As we age, healthcare is a human need and a community necessity so lets think about which direction we want to go in.
im for free market plus private charity plus less regulation plus removing or reducing occupational licensing and monopolies.
I agree that healthcare is a human need and a community necessity. However, I do not agree that competition within a market would achieve prices lower than those in single-payer nationalised systems, which have been around as long as the American model, but are 50-70% cheaper in some cases. This is because they spread the liabilities more widely and are able to negotiate costs more aggressively, something individuals cannot do.

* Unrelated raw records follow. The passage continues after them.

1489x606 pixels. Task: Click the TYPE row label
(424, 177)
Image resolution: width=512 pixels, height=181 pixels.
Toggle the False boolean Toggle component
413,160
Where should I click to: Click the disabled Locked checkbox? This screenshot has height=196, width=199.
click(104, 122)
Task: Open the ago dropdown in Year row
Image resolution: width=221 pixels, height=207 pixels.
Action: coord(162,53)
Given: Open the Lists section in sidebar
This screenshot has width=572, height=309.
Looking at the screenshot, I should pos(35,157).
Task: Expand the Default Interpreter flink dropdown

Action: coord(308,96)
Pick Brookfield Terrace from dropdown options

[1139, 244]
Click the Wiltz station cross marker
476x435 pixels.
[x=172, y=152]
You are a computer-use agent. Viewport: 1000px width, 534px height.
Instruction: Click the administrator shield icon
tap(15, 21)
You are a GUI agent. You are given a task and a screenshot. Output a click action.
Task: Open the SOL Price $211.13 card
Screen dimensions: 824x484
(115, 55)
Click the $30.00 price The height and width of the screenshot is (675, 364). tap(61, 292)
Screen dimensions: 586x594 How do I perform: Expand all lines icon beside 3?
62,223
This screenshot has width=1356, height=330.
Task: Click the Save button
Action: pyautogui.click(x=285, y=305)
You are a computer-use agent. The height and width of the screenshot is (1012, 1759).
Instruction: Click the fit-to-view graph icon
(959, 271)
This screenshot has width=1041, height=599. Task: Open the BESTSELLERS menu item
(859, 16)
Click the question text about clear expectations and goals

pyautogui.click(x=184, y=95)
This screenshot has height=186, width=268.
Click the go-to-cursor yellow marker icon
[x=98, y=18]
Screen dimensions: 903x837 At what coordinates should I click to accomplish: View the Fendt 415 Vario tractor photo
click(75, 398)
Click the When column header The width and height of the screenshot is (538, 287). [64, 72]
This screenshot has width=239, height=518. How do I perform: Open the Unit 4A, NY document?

Such nationalised systems can also proactively spend more on prevention knowing it will cut costs later, as well as benefitting from economies of scale, and also not having the overheads of having to provide profits for shareholders at many points along the healthcare providing process. Nor am I convinced that anti-monopoly practices can be enforced in a deregulated market, or that such deregulation won't lead to potential major health / pharmaceutical scandals worse than those that already occasionally slip through. You also have far belief in the potential of individual charity than I do to cover what a competitive paid-for health service would not, but I appreciate your optimism.
Having said all of that I am not in favour of markets for essential services at all on, or the commodification of medicines (or even food for that matter) on philosophical / moral grounds, and I'll be covering this in the next couple articles in this series.